— Это?.. Это, брат, игра такая. Хитроумная. Вроде пространственных шашек. Когда они ходят не по доске, а в трехмерном объеме, да еще с учетом проекции на дополнительные пространства… Понял что-нибудь?

— Чего не понять-то…

— Ну, дитя мое, от сомнений в себе ты не заболеешь… Даже я в этой штуке не сразу стал разбираться, хотя сам ее придумал. Давно, когда еще преподавал высшую математику в Южноморском политехе…

Филипп, стукая коленками по корзине, подошел к подоконнику. Провел глазами по блестящим проволокам.

— А если вот эти шарики… синий и красный вот так… пересекающая диагональ свободна для большого черного?

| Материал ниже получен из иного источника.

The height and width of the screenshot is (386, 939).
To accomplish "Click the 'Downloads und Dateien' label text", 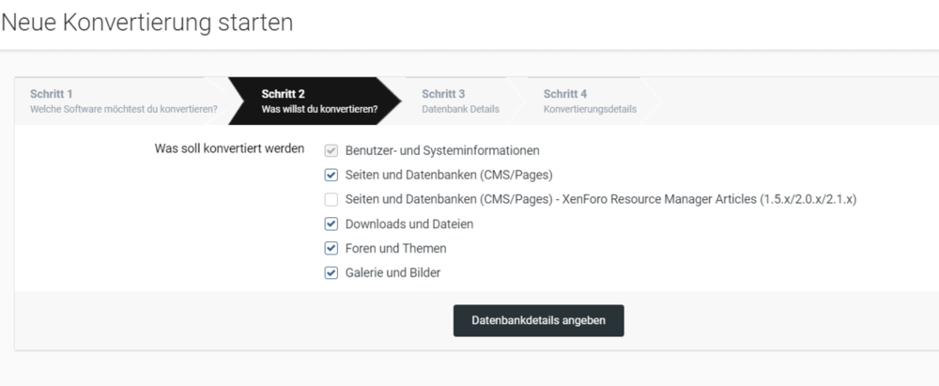I will point(409,224).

— Постой-ка, чадо, — быстро сказал отец Дмитрий. — Давай-ка поставим эту штуку на стол… Брысь ты, четвероногое… Вот так. Черный большой — это «дамка» с правом скользящего хода и поворота. А это… Нет, давай все в исходное положение.

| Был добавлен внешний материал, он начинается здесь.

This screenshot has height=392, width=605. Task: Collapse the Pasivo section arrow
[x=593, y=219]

Филипп уперся немытыми локтями в бархатную скатерть. Подпер щеки.

— У меня будут черные и желтые…

С той поры отец Дмитрий и обрел достойного соперника в игре, которую постигнуть до конца не могли даже ведущие аналитики Станции…

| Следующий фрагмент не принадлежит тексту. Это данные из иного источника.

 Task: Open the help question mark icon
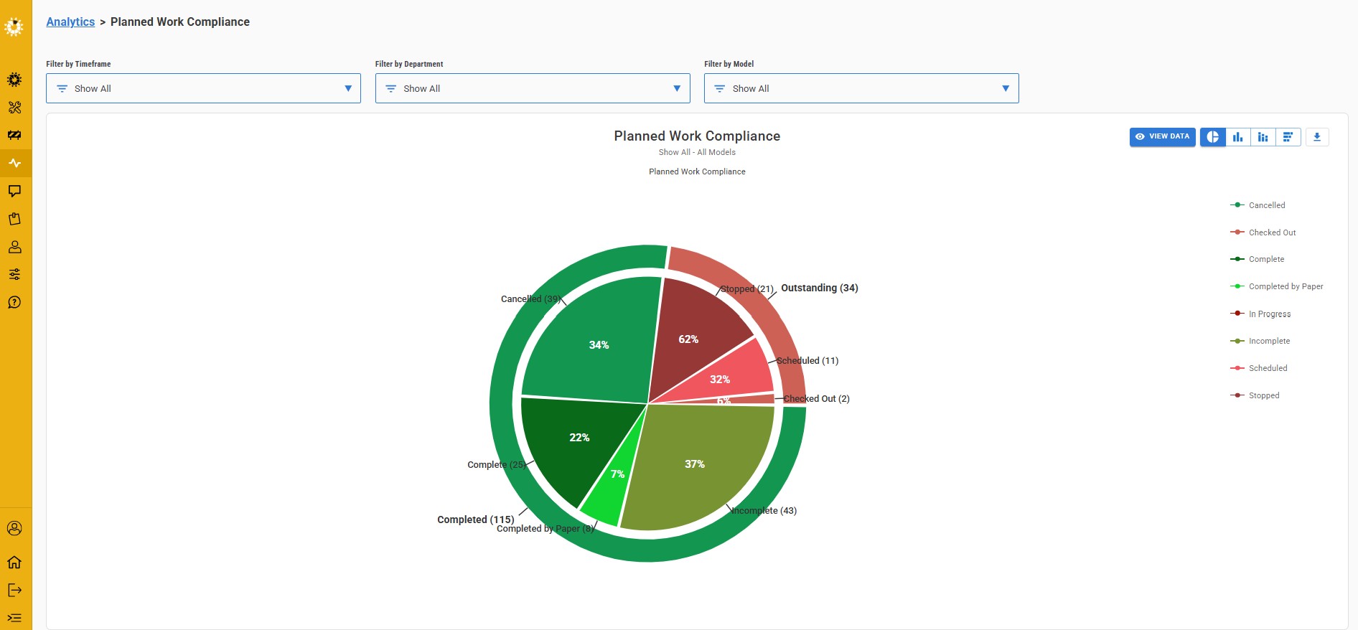pos(14,302)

Матери Филиппа отец Дмитрий сказал правду. Споров о религии они больше не вели. Только иногда, охваченный победным азартом, Филипп нетактично поддевал соперника:

— А что же вам Бог-то не помогает?

— Только ему и дела такой ерундой заниматься, — ворчал отец Дмитрий, переживая очередной проигрыш. А когда наконец выиграл два раза подряд, на радостях показал Филиппу длинный розовый язык.

— А еще это… служитель культа, — сказал Филипп, крайне раздосадованный поражением.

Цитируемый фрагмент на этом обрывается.